In the other case brought against a real estate broker, the agent told the tenant that an advertised rental unit was still available. The prospective tenant then asked if Section 8 was okay. The broker replied that the unit was not approved for Section 8. This was deemed unlawful discrimination and resulted in a $10,000 fine against the agent and landlord. It seems unlikely that the broker intentionally violated the law. Most likely the broker was confusing Section 8’s private voucher system, where there are no such preapprovals, with project-based Section 8 housing, where a housing project has been specifically constructed and maintained as section 8 housing.
The Attorney General’s enforcement actions against real estate brokers arose under Section 8’s “Housing Choice Vouchers” program. There are no preapproval of units under this program. Rather, the individuals and families who have received the vouchers are free to search for and select units within a certain rent range. Once they’ve identified a unit that they would like to rent, the landlord can screen the tenant in essentially the usual manner, but should not disqualify the tenants based solely on insufficient income to pay the full rent, as the tenants will be paying a portion of the rent, and the government will be paying the rest.

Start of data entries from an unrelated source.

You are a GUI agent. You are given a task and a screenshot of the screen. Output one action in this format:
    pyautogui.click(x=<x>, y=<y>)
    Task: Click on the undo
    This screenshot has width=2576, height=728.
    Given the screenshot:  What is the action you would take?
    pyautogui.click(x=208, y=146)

Once the agent has screened the prospective tenants in a non-discriminatory manner, the landlord or agent contacts the applicable local housing authority, which reviews the rent for reasonableness. If the proposed rent is deemed too high, the landlord can presumably rent the property for the full amount to someone else without violating the law. If the rent is deemed reasonable, the housing authority will also make sure that the lease conforms to program requirements. Certain lease provisions are not allowed, and a special Section 8 rider must be attached. The landlord must accept these lease provisions. Then, an inspector is sent out to the property to ensure that it meets program safety standards. If all goes well, the landlord signs a contract with the Section 8 housing authority as well as the approved form of lease with the tenant. The family pays its designated portion of the rent, and the housing authority directly pays the landlord the balance.
What if the unit fails the inspection? There do not appear to be any published Massachusetts cases directly addressing this issue. If the repairs are needed to bring the unit up to code, or to address a safety hazard, it would be legally risky and probably unlawful to refuse to make them. On the other hand, if the requested repairs are more in the nature of an upgrade, it seems questionable that the landlord would have to make them without being allowed to increase the rent. It is a gray area.
Obviously, in a hot real estate rental market such as exists in the Boston area, many landlords might prefer to avoid the perceived hassle of involving a local housing authority in the rental process and complying with housing assistance program requirements. This may tend to put the broker in the middle, but the legal requirements are clear: if a prospective tenant identifies an available rental property and wishes to have part of the rent paid for through a voucher program, the real estate agent must counsel the landlord that compliance with program requirements is mandatory. You don’t want to be the subject of the Attorney General’s next enforcement action.